Putting the question another way: What will it take to rouse the 791,858 abstainers of 2011 from their political slumber and thus prevent the National Party from winning an outright majority of seats with fewer actual votes than it received in either of the past two elections?
 
It’s a question that looms much larger for the leader of the Labour Party, David Cunliffe, than it does for the Prime Minister, Mr Key. Those on the right of politics are, by and large, much more conscientious and reliable voters than those who, when they can be bothered voting at all, tend to support the parties of the left.
 
To win in 2014, Labour must find some way of rousing its dormant electoral base. By contrast, to remain prime minister, Mr Key has only to hold the voters he already has. If Mr Cunliffe cannot devise a strategy which appreciably inflates the turnout of “traditional” Labour voters he cannot hope to defeat the government.
 
This is an extraordinarily difficult thing to do. New Zealand’s political culture is nothing like as vibrant as it was 25 years ago. Most people have little in the way of contact with either politicians or political parties, and very few remain loyal to the great ideological narratives of the twentieth century. On the contrary, for many electors deciding who to vote for is as simple as asking: “What’s in it for me?”
 
For the farmer, the business person, the property owner, and the financial investor it’s all pretty straightforward.

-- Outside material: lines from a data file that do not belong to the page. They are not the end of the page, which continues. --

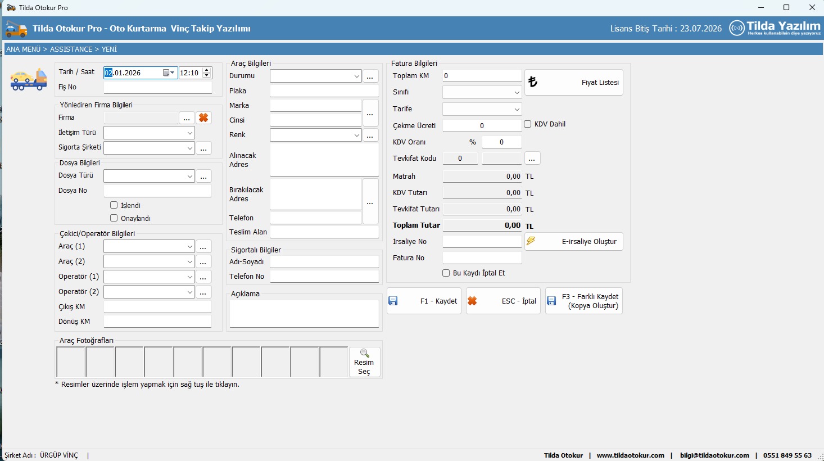Click the red X clear icon beside Firma
This screenshot has height=461, width=824.
203,118
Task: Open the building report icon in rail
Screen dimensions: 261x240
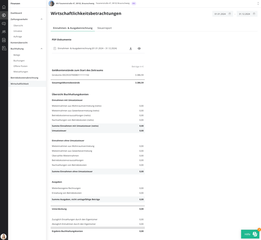Action: pos(4,48)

What’s in it for National’s electoral base is economic growth, low inflation, reduced taxation and a reasonable rate-of-return. What they’re not looking for is more economic regulation, higher taxes, rising prices or inflationary wage demands.
 
Getting the attention of those who feel that their stake in New Zealand society is much too meagre to matter is a considerably more daunting task. Contemporary politics mocks their lack of anything to lose – not even Marx’s chains.
 
It will be a cold day in Hell before they vote again.